Saved data entries
----------------------------------------
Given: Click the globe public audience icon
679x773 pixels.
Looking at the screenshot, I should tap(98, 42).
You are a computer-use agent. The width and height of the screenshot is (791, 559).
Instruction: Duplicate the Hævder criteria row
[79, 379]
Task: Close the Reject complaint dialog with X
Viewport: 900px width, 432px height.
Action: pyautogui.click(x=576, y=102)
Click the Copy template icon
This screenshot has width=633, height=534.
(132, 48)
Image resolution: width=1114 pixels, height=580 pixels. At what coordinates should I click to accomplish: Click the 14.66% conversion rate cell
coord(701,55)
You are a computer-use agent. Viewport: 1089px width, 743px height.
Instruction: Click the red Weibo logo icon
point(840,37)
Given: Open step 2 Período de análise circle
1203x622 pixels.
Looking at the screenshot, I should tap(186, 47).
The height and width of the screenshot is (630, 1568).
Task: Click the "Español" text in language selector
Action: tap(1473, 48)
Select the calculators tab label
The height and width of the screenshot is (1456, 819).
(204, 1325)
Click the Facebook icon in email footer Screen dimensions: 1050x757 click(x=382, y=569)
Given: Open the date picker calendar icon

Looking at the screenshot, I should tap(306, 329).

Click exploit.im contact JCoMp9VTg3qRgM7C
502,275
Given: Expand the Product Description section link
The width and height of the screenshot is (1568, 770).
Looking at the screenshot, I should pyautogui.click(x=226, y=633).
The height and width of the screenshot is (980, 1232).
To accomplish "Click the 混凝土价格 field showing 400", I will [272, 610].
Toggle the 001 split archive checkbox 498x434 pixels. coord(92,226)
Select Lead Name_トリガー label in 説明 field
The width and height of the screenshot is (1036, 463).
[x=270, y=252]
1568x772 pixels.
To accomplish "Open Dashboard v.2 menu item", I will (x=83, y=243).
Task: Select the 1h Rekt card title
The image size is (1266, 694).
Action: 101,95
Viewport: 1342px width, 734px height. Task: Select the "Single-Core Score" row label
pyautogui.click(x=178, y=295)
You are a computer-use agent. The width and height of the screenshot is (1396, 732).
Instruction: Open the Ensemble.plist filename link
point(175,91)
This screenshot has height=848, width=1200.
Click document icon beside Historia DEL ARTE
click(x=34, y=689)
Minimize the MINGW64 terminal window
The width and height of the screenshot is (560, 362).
----------------------------------------
■ **Task to carry out**:
Within the records, on how many lines does the word "agent" appear? Provide the number alone.

■ **Output for this task**:
3